Chair: Patrick L. Combettes Organizer: Patrick L. Combettes
16:00

Nimit Nimana

joint work with Narin Petrot

Generalized forward–backward splitting with penalty terms for monotone inclusion problems

We introduce generalized forward–backward splitting methods with penalty terms for solving monotone inclusion problems involving the sum of a finite number of maximally monotone operators and the normal cone to the nonempty set of zeros of another maximally monotone operator. We show convergences of the iterates, provided that the condition corresponding to the Fitzpatrick function of the operator describing the set of the normal cone is fulfilled. We illustrate the functionality of the methods through some numerical experiments

16:25

Dang-Khoa Nguyen

joint work with Radu Boţ, Robert Ernö Csetnek

A proximal minimization algorithm for structured nonconvex and nonsmooth problems

We propose a proximal algorithm for minimizing objective functions consisting of three summands: the composition of a nonsmooth function with a linear operator, another nonsmooth function and a smooth function which couples the two block variables.
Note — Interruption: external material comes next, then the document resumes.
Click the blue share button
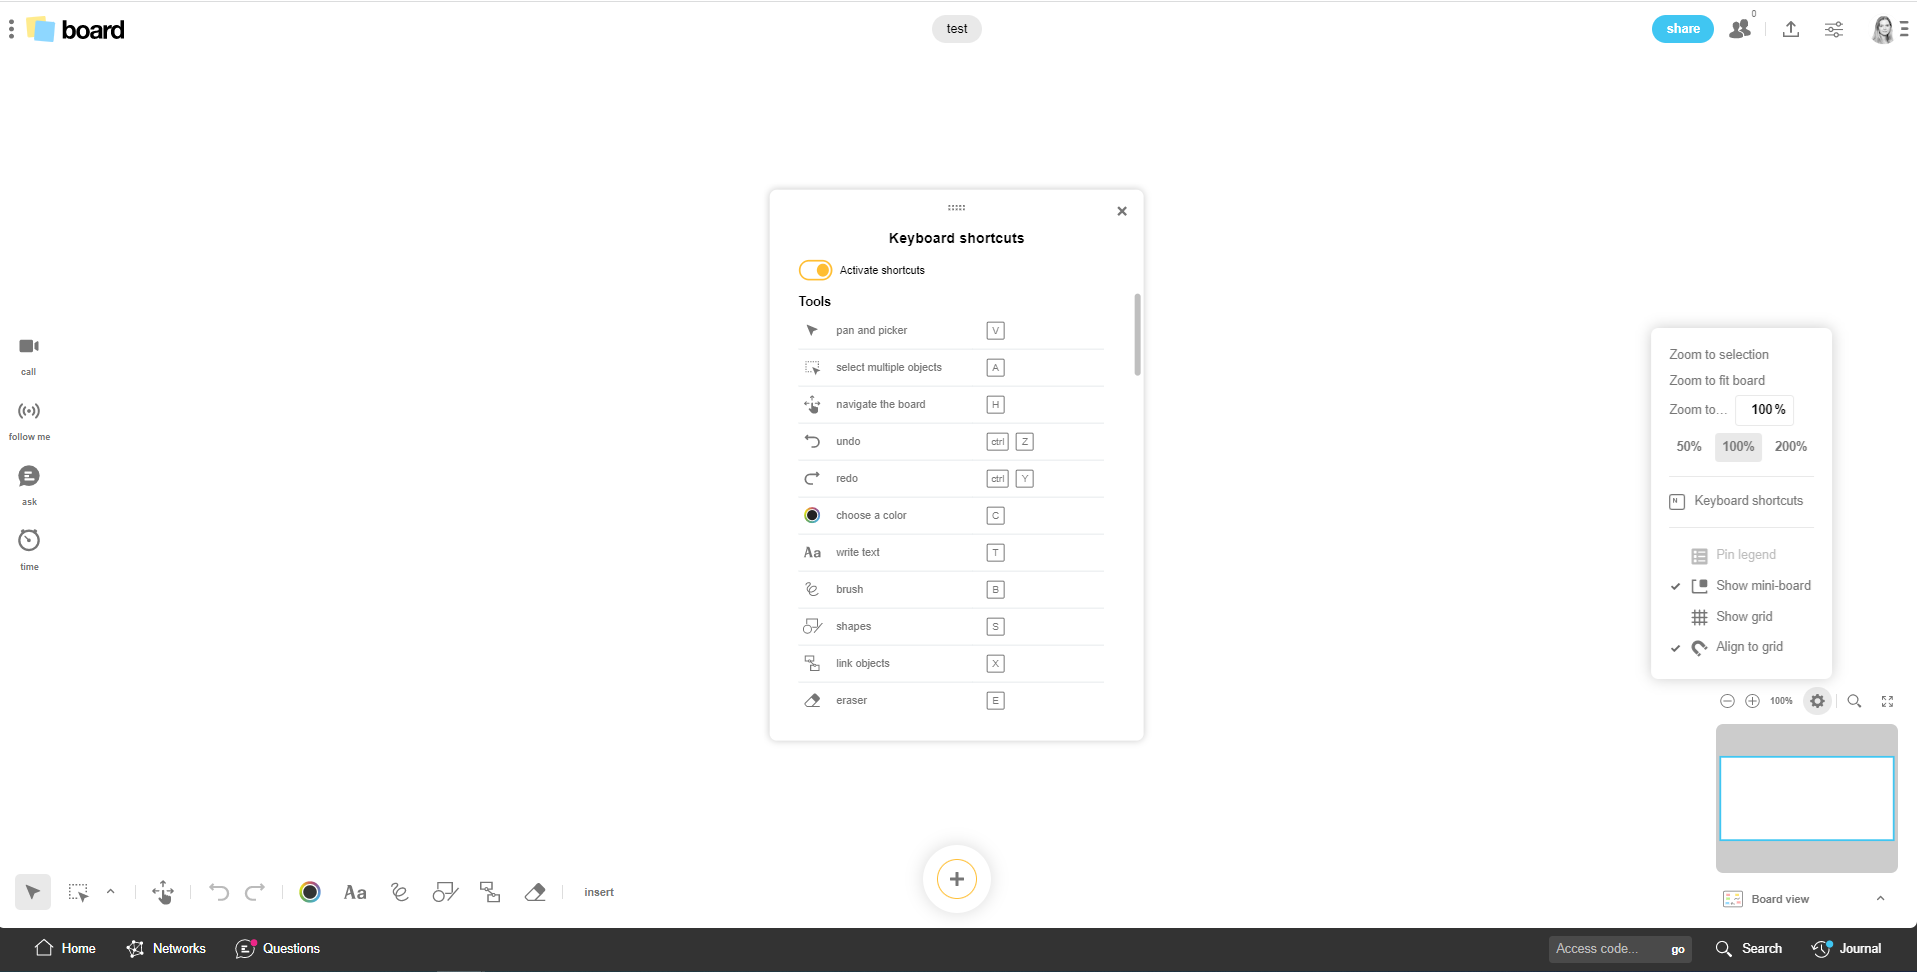The image size is (1917, 972). pos(1682,29)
The algorithm is a full splitting method. We provide conditions for boundedness of the sequence and prove that any cluster point is a KKT point of the minimization problem. In the setting of the Kurdyka-Lojasiewicz property, we show global convergence and derive converge rates for the iterates in terms of the Lojasiewicz exponent.

16:50

Marcel Jacobse

joint work with Christof Büskens

Examining failure of a Mehrotra predictor-corrector method on minimal examples

Mehrotra's predictor-corrector method for linear and convex quadratic programming is well known for its great practical performance. Strictly speaking it does lack a convergence theory however. As a result, there are examples for which Mehrotra-type algorithms fail to converge. In the talk, divergence on particularly small quadratic programs is examined. Different strategies and safe guards for promoting convergence are discussed.